> **EXERCÍCIOS A RESOLVER**
a – Responda, com base no texto sobre teorização psicológica e diferença social:
(i) O que nasceu da psicologia e com qual propósito?
(ii) Quem eram os sujeitos que compunham a constituição indesejada?
(iii) O que a discussão dessas práticas desencadeava?
b – Dê prosseguimento ao texto sobre teorização psicológica e diferença social a partir do trecho final.

> **TEXTO PARA ANÁLISE**
A teorização psicológica que era orientada pela ideia da diferença social experenciada pela sociedade brasileira, por exemplo, normalizava a hierarquização, fundamentando suas crenças e indiferença na negação da necessidade urgente de pensar o quanto suas práticas impunham defasagens aos de fora. A discussão dessas práticas desencadeava sistemáticas ações de resistência, ou seja, o desenvolvimento de inúmeras medidas de manutenção de privilégios e oportunidades aos estabelecidos e interdições aos margeados. Da psicologia nasceram testagens e medições com o propósito de confirmar que mudanças não seriam sustentadas pela ordem natural, portanto era necessário lançar mão de formas de eliminação do diferente da constituição de humanidade.

 

Os sujeitos que compunham essa constituição indesejada eram todos aqueles destoantes em traços e condições dos seus avaliadores. Mas o que sempre foi sabido é que os esforços feitos para associar a diferença às defasagens eram movimentos para garantir a manutenção de poder em todas as formas de expressão daqueles que conceituavam o que era centro, universalidade e padrão.

Trechos de um conjunto de dados
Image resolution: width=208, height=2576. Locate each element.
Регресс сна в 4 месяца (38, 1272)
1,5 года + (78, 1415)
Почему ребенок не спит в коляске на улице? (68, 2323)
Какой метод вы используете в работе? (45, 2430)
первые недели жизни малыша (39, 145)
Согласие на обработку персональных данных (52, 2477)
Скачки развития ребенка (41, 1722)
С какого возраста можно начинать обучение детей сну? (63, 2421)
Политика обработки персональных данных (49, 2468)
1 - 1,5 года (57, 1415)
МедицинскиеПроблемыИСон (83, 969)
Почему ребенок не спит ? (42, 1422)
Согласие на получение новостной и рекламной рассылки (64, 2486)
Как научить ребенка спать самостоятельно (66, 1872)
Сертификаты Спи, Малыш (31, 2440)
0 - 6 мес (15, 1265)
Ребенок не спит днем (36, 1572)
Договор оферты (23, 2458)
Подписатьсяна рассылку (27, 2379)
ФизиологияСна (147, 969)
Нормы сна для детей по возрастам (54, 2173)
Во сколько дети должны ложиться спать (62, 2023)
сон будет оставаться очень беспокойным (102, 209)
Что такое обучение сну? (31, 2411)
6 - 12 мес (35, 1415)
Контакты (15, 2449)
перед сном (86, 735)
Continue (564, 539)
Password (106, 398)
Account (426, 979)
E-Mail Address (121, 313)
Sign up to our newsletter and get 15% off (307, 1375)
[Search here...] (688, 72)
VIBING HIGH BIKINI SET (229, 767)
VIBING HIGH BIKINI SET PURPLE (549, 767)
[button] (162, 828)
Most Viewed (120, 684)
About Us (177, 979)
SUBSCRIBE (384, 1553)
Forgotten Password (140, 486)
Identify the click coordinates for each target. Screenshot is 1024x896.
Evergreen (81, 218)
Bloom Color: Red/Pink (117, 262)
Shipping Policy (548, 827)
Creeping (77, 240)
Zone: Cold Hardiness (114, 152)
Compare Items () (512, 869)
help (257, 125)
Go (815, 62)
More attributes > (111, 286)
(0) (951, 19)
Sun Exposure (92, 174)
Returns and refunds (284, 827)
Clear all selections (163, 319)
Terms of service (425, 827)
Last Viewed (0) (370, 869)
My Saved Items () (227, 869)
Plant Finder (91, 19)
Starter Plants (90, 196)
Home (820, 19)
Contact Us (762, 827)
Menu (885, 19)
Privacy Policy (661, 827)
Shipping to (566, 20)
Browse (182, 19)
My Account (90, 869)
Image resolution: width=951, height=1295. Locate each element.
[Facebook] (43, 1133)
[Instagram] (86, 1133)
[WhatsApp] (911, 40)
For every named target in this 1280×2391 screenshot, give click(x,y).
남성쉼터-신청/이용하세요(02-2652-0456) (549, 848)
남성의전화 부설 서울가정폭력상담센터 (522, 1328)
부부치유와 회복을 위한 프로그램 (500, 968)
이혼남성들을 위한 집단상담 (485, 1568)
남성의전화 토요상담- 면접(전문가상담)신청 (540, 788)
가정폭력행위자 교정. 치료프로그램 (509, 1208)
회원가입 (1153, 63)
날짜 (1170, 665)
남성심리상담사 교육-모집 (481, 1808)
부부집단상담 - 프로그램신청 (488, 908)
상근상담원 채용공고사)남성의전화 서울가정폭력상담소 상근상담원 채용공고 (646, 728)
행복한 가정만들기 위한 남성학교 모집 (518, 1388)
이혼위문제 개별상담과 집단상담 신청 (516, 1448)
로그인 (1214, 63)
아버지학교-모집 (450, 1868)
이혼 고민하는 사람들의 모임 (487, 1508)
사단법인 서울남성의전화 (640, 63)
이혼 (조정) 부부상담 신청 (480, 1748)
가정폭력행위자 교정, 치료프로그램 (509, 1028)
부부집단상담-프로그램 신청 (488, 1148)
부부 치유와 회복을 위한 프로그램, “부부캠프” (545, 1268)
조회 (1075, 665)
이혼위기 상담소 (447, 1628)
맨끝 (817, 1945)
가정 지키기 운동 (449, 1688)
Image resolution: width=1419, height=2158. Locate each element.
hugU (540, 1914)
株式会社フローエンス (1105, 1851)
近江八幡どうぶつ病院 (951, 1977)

> **RESULTADOS DO EXERCÍCIO**
a –
(i) Testagens e medições, com o propósito de confirmar que mudanças não seriam sustentadas pela ordem natural.
(ii) Todos aqueles destoantes em traços e condições dos seus avaliadores.
(iii) Sistemáticas ações de resistência, ou seja, o desenvolvimento de inúmeras medidas de manutenção de privilégios e oportunidades aos estabelecidos e de interdições aos margeados.

b –
É fato que as estratégias para a exclusão dos de fora com o propósito de proteger os de dentro passam por atualizações. Sistematicamente, formas, métodos e discursos são renovados para que o estado de privilégio permaneça sem que posicionamentos contrários possam reverter o projeto que se tornou constituinte da cultura brasileira, em que conceitos como, meritocracia, por exemplo, são desenvolvidos para destituir pessoas margeadas do direito de existir e são utilizados como representações de harmonia e paz. Mas paz para quem?

 

Como resultado dos recorrentes tensionamentos para que as ciências do cuidado, especialmente a psicologia, tratem o seu sujeito de interesse, o ser humano, compreendendo-o interseccionado por múltiplos marcadores, têm-se observado iniciativas que propõem terapêuticas de caráter progressista decididas a acolher e cuidar de sofrimento de mulheres e homens adoecidos. Contudo, tal qual figurinhas repetidas, profissionais de psicologia têm repetido modos de operação assentados em uma máxima que os aloca no papel de salvadores, de sujeitos que sabem, logo podem resolver os problemas daqueles que sofrem.

 

O que se nota é a psicologia dando continuidade à patologização de posicionalidades divergentes, enquanto confirma a normalidade e saúde da padronização. O que se vê são mulheres e homens tomando para si a capa de heróis, reivindicando mais uma vez o protagonismo e o poder de nomear as dores do outro, lido como incapaz e despotencializado para gerir suas emoções e tal como um infante necessitado de tutela. Nada de novo no front!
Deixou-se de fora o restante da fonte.